As the volume and depth of personal information that organisations hold on their customers, employees – indeed, on all of us – continue to grow, so do the potential regulatory, legal and reputation risks associated with failing to keep that data secure. While more and more businesses are taking data security seriously, the fact remains that serious breaches are on the rise, as is malicious activity by criminals seeking access to companies’ personal data.

Organisations with weak data security are generally also weak in terms of wider risk management and governance. So a failure adequately to manage information security risks is often symptomatic of broader risk issues or a fragmented governance framework.

More here (subscription required):

http://www.ft.com/cms/s/0/525bc6ec-526d-11dd-9ba7-000077b07658.html?nclick_check=1

Poynter review: HMRC has radically reduced security risks

Richard Thurston | Jun 27, 2008 10:25 AM

HMRC has radically improved its data security measures since the breach which caused it to lose 25 million child benefit records in October last year.

PwC chairman Kieran Poynter, the man tasked to investigate what happened in the catastrophic HMRC data breach, has revealed that significant progress has been made since the disastrous information leakage last October

Those are the thoughts of Kieran Poynter, chairman of Price Waterhouse Coopers, whose review into the data breach was published yesterday.

The positive statement was published as part of a largely critical report which said there were "serious institutional deficiencies" and "no visible management of data security at any level" of HMRC.

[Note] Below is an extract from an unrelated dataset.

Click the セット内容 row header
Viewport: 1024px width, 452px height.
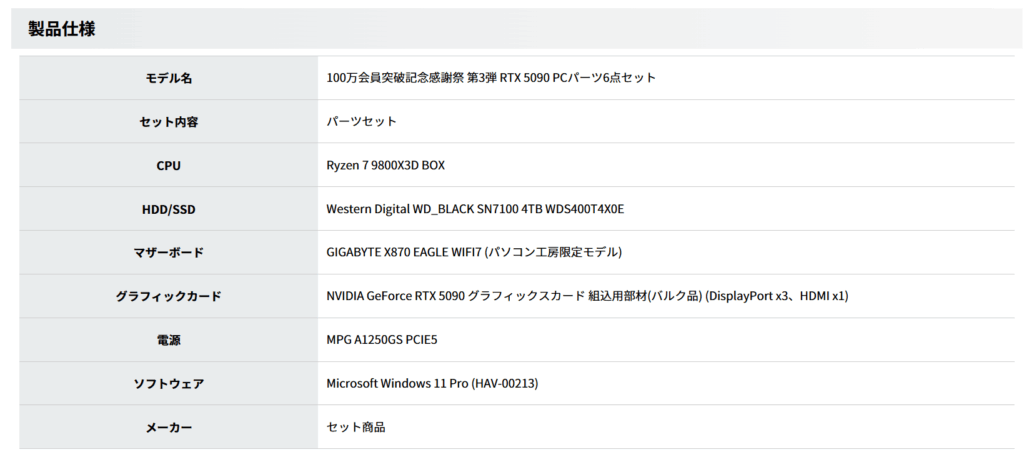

But Poynter did take the opportunity to outline HMRC's achievements since the breach.

Among the more important he picked out were:

- Creating a new post of director of data security;
- Issuing clearer at-a-glance data security guidance, which gives examples of what can be sent by what mechanism, and in what circumstances;
- Mandatory attendance at a half-day information security workshop for all staff;
- A review of post room processes and practice to identify high risk security issues;
- Locking down write access to removable drives, with reversal of that policy only able to be made by a small number of designated personnel;
- A ban on the use of unencrypted laptops outside secure premises;
- The introduction of new controls for bulk data transmissions;
- Progress on developing a mechanism for secure electronic transfer of information with external partners.

"I am pleased to say that HMRC has significantly reduced the risk of further data loss since the incident," said Poynter.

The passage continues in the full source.